Hemingway looked at Gray. “It’s cost this country half a trillion dollars and counting to get to the election stage in Iraq. At that rate we’ll be bankrupt in five years. And when the Kurds declared their independence, it hardly set well in Baghdad. And the Sunnis may not be far behind in revolting from the Shia control. Meanwhile, the Baathist exiles and foreign insurgents are continuing to escalate the violence. On top of that, word is the Iraqi government will soon be asking the U.S to leave because it’s struck a deal with the Baathists for a bloodless coup. And then the Baathists will fight a final battle with the insurgents who favor a Taliban-style government. Iraq will end up far more destabilized than it ever was, with a legion of newly minted terrorists ready to attack us. So what has our money and the blood of our soldiers really bought us?”

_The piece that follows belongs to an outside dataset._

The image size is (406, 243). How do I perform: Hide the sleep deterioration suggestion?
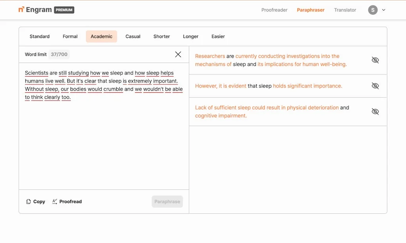pyautogui.click(x=375, y=111)
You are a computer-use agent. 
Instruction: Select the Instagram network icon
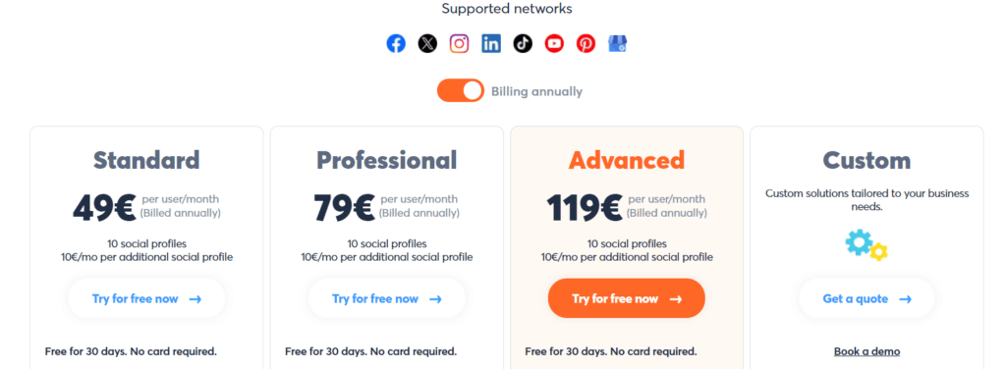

Gray said, “I’m aware of that. We knew the day would come. Unfortunately, from our side we really can’t leave. The situation is far too volatile.”

Hemingway threw his hands up. “That’s what happens when you have a country that was artificially created by a colonial power, jamming three distinct and incompatible groups into one boundary. A one-size-fits-all democracy is not an effective foreign policy when you’re dealing with such different cultures. Western democracy is predicated on separation of church and state. That’s a difficult sell to Muslims. That’s why Mali and Senegal are the only Muslim nations rated fully free.”

Gray said calmly, “We don’t make the foreign policy of this government, Tom, we just try and clean up the mess and limit the damage. India and Pakistan?”